3. Святой Дух в Церкви

Это опять–таки одна из основополагающих интуиций раннехристианской мысли, особенно в том виде, как она сформулирована св. Иринеем, что дает нам ключ к сбалансированному пониманию действия Духа в христианской общине. Мы уже видели, что Ириней понимает спасение как «новое творение» посредством нового «вдохновения» Духа в человека:

<...> как в начале создания нашего в Адаме дыхание жизни от Бога, соединившись с тварью, одушевило человека и показало его разумным существом; так в конце Слово Отца и Дух Божий, соединившись с древним существом Адамова создания, сделало человека живым и совершенным, вмещающим совершенного Отца, чтобы как в душевном (Адаме) все мы умерли, так в духовном все оживились [374].
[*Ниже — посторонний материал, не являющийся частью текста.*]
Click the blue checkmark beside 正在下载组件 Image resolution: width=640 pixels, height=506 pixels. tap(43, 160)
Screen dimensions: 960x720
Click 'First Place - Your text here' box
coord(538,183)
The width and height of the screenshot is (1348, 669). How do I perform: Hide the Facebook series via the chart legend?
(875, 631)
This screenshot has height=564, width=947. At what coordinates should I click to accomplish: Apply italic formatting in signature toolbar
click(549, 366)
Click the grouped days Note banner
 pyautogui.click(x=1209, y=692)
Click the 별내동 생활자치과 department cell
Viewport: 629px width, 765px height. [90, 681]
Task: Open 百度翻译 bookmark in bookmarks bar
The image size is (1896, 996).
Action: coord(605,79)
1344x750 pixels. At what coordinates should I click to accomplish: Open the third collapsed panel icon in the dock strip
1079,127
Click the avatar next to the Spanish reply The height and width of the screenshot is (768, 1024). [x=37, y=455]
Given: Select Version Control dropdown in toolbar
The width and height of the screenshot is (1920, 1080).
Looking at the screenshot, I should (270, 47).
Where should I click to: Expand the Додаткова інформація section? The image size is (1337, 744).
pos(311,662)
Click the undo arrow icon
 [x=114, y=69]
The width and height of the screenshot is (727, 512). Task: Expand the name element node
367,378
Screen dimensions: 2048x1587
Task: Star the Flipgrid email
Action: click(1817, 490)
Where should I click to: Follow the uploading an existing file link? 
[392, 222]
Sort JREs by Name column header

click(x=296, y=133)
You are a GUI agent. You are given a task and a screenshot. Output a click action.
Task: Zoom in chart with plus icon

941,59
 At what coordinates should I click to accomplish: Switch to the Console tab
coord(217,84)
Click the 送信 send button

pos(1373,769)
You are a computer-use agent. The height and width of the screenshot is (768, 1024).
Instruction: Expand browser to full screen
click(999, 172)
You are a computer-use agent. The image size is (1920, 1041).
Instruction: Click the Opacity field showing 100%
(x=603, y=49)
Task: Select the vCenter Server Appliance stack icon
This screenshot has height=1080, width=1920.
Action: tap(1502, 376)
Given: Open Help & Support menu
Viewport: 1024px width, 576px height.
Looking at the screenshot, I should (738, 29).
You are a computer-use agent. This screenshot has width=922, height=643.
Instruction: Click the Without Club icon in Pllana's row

Однако это новое «вдохновение» Духа затрагивает не какую–то отдельную человеческую личность, но «воссоединяет» в Боге все человечество, реальным воплощением чего становится евхаристическое собрание поместной церкви.

Я не могу сейчас детально обсуждать описанное св. Иринеем устроение древней церкви. Однако мне хотелось бы обратить внимание на один изъян, которым страдает большинство комментариев на его знаменитое учение об апостольском предании, ибо изъян этот имеет непосредственное отношение к учению о Духе. В подобных комментариях учение о традиции рассматривается ретроспективно: утверждается ее преемственность прошлому, которая выражается в передаче свидетельства апостолов Иисуса через последовательность епископов. Действительно, у Иринея это представление о публичном и церковном предании является одним из самых сильных аргументов против гностического учения о тайных традициях, передающихся от одной харизматической личности к другой. Однако такая ретроспективная непрерывность преемства — своего рода память об искупительных деяниях Христа — неотделима, по Иринею, от действия Духа, Который призывается Церковью (эпиклеза, έπίκλησις) и Который один только может трансформировать реальность прошлого в присутствие эсхатологической реальности (έσχατον). Именно такой представляется сущность совершения Евхаристии, о чем замечательно ясно пишет Иоанн Зизиулас [375]:

<...> именно Дух привносит эсхатологические реальности в историю. Он ставит длящуюся историю лицом к лицу с ее окончанием, ее трансформацией и ее преображением <...>. Воспоминание (άνάμνησις) Церкви — это евхаристический парадокс <...> память о будущем [376].